Selecting a Strong Password

To avoid problems with other users breaking into your account, you should change your initial password to something more secure as soon as possible. On an ongoing basis, we recommend that you continue to change your password at least once each semester.

When selecting a password, your goal is to make it as difficult as possible for someone to guess. By doing this, you leave a password "cracker" with no other alternative but to search through every possible combination of letters, numbers, and punctuation. A search of this sort, even conducted on a machine that could try one million passwords per second (most machines can try less than one hundred per second), would require, on the average, over one hundred years to complete. There are some simple guidelines, which if followed, would force a cracker to conduct such a search.

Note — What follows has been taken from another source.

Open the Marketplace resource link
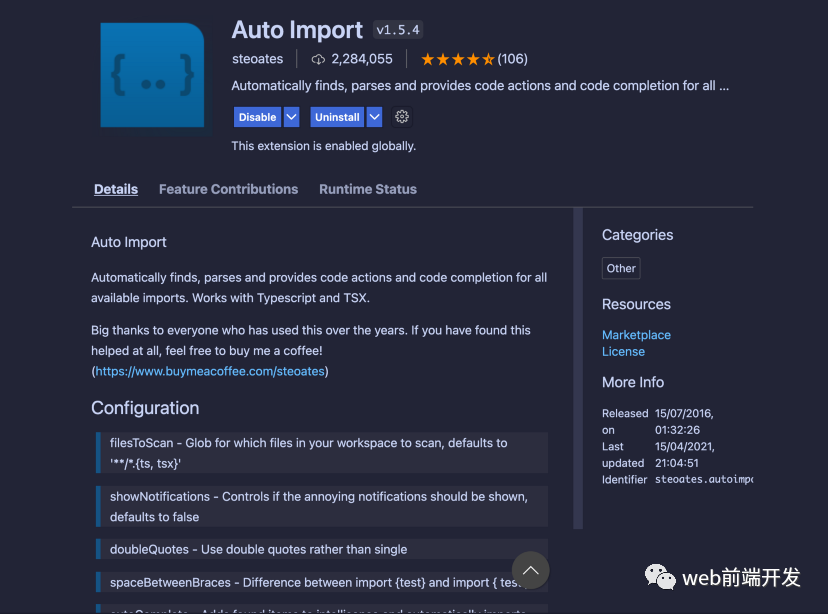point(636,335)
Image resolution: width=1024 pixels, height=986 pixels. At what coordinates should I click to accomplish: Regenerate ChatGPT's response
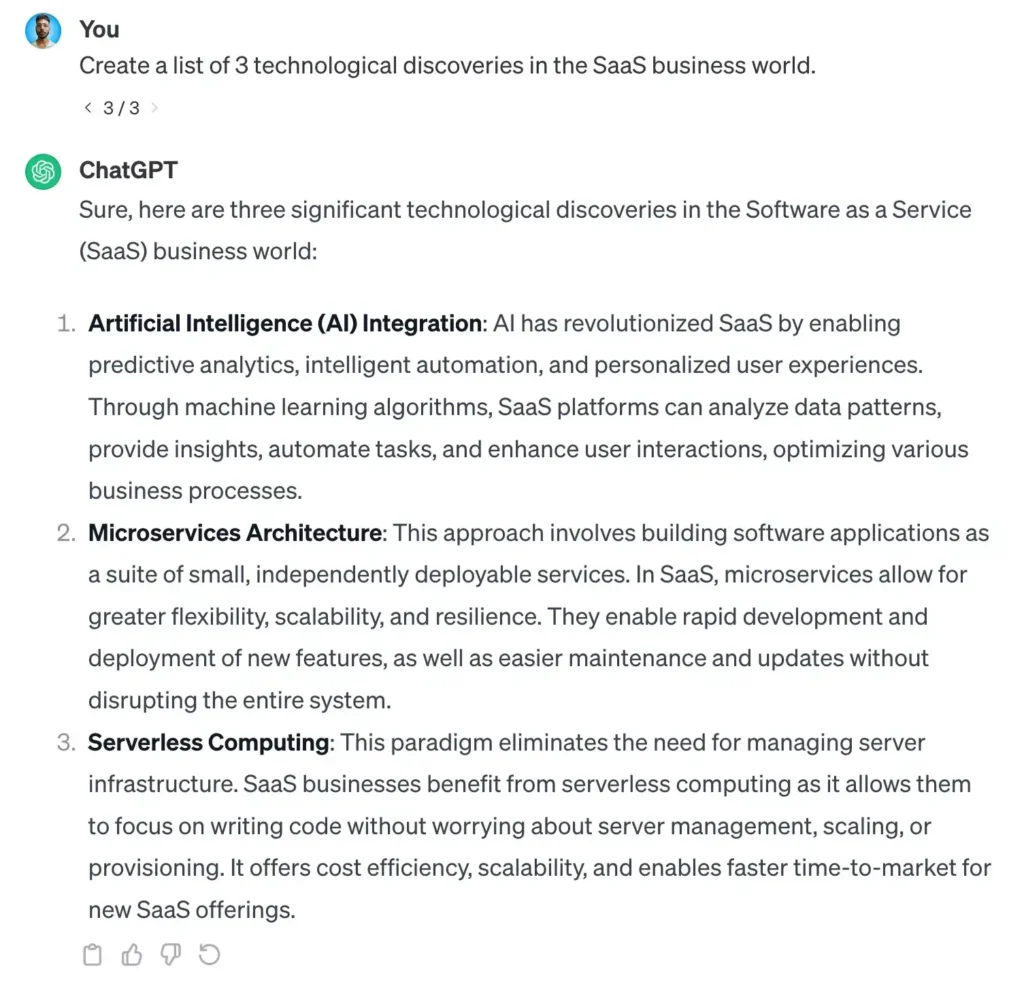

Periodically, Computing Services runs a password cracker utility. The password cracker inspects users' Andrew passwords and automatically emails those individuals who use insecure passwords.The password cracker detects passwords with the following vulnerabilities:

• all numeric passwords
• passwords that are comprised of one or more words that can be found in a dictionary
• passwords that are comprised of any dictionary word with a number prepended or appended
• passwords that are commonly found proper names

Guidelines for selecting a more effective password

Follow these guidelines to select a more effective password. Please do not use any of the examples in this document as your password; "crackers" can read these files and may target specific examples:

• Do change your password. Initially, all students, faculty and staff members have a password set for them. You should change this password to your own unique string as soon as possible.
• Do create a password that is at least eight characters long and is a combination of upper and lowercase letters as well as numeric values or special characters.  Avoid simply changing the case of the first or last letter as this may be insufficient to prevent password guessing.
• Do change your password often. We recommend a new password once per semester.
• Do choose a password that is easy to remember so you don't have to write it down.
• Do choose a password that you can type quickly, without having to look at the keyboard. This makes it harder for someone to steal your password by watching over your shoulder.
• Do use a system for formulating passwords that makes them easier to remember such as:
  • Choose a line or two from a song or poem, and use the first letter of each word.  For example, In 'Xanadu did Kubla Kahn a stately pleasure dome decree!' becomes 'IXdKKaspdd!'
  • Choose a password that alternates between one or two consonant and one or two vowels. This provides nonsense words that are usually pronounceable, and thus more easily remembered. Examples include 'root+Boo', 'quaDpop57', 'mOotop75c'.
  • Choose two short words and concatenate them together with a punctuation character between them.  Examples include 'dog;Rain', 'booK+mug', 'kid?gOat', etc.
  • Choose a collection of words that formulate a sentence such as 'my Pa55word is Strong!'

Don'ts for Selecting an Effective Password

• Don't use your name, your user ID, or the name of a spouse, child, friend or pet.
• Don't use information easily obtained about you, such as license plate numbers, telephone numbers, social security numbers, the brand of your automobile, the name of the street you live on, etc.
• Don't use a password that is comprised of all digits, or all the same letter.
• Don't use a word contained in any dictionary, spelling list, or other word list in any language.
• Don't use a simple transformation of a word such as reversing the spelling, changing upper-case to lower-case or vice versa, or using all capitalization.
• Don't use a password shorter than eight characters. Use a longer number and you'll increase the number of possible password combinations a cracker has to guess.